• **Task brief**: Put the lines of the listing into a numbered list, starting at the line that contains "Close the Liquidity" and ending at the line that contains "Click the Find a participant search field", and leave out any blank lines.

• **Given records**:
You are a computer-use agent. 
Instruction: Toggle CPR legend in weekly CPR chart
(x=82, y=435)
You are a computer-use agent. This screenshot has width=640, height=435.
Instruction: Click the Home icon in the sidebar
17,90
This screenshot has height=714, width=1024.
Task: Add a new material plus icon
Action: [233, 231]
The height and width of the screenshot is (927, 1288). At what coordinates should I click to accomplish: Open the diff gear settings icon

==

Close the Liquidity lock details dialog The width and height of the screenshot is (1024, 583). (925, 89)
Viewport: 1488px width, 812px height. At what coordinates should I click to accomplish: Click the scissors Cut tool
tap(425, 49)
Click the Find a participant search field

• **Exercise result**:
1. Close the Liquidity lock details dialog The width and height of the screenshot is (1024, 583). (925, 89)
2. Viewport: 1488px width, 812px height. At what coordinates should I click to accomplish: Click the scissors Cut tool
3. tap(425, 49)
4. Click the Find a participant search field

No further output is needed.